Like VHS, the S-VHS format uses a "color under" modulation scheme. S-VHS improves luminance resolution by boosting the luminance carrier from 3 MHz to 5.4 MHz. This produces a 60% improvement in (luminance) picture detail, or a horizontal resolution of 420 lines per picture height versus VHS's 240 lines. The often quoted horizontal resolution of "over 400" means S-VHS captures greater picture detail than even analog (NTSC) cable broadcast TV, which is limited to about 330 lines. In practice, when time shifting TV programs on S-VHS equipment, the improvement over VHS is quite noticeable. Yet, the trained eye can easily spot the difference between live broadcast TV and a S-VHS recording of it. This is explained by S-VHS's failure to improve other key aspects of the video signal, especially the chroma signal. In VHS, the chroma carrier is both severely bandlimited and rather noisy, a limitation that S-VHS does not address. To be fair, poor color resolution was a deficiency shared by S-VHS's contemporaries (Hi8, ED-Beta.), all of which were limited to 0.4 megahertz or 30 lines resolution.

In terms of audio recording, S-VHS retains VHS's conventional analog (linear) and Hi-Fi (AFM) soundtracks. As neither is changed from the VHS format, the linear audio track delivers sound quality scarcely better than AM radio. The Hi-Fi soundtrack is identical to that of VHS: an AFM (audio frequency-modulated) signal is sandwiched between the two carriers of the video signal, and recorded at a physically lower layer in the tape, literally underneath the video signals. This delivers excellent audio fidelity, approaching CD-quality. In addition, some professional S-VHS decks can record a PCM digital audio track (stereo 48 kHz), along with the normal video and Hi-Fi analog audio.

Nearly all S-VHS VCRs are backward compatible with VHS tapes, meaning S-VHS equipment is fully functional as a legacy VHS record/playback unit. Older VHS VCRs cannot view S-VHS recordings at all. Many newer VHS VCRs offer a feature called S-VHS quasi-playback (SQPB.) SQPB allows VHS players to view (but not record) S-VHS recordings, albeit at VHS quality levels. This feature is useful for viewing S-VHS-C camcorder tapes.

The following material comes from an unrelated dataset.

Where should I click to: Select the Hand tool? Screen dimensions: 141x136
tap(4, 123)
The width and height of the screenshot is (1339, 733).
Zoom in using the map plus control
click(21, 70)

In recording mode, S-VHS VCRs require S-VHS videotape, which has a different oxide media formulation for higher magnetic coercitivity. (As a sidenote, most S-VHS VCRs can also make VHS recordings on S-VHS tape, and conversely, conventional VHS VCRs can record on S-VHS videotape. Both functions are useful for low volume, high-quality duplication.) Finally, recent model S-VHS VCRs offer a recording capability called S-VHS ET. S-VHS ET permits near S-VHS level recording on conventional, cheap VHS tapes, offering an economical way to get a better picture out of older VHS tapes. The S-VHS ET recordings can be viewed in most VHS SQPB VCRs and non-ET S-VHS VCRs.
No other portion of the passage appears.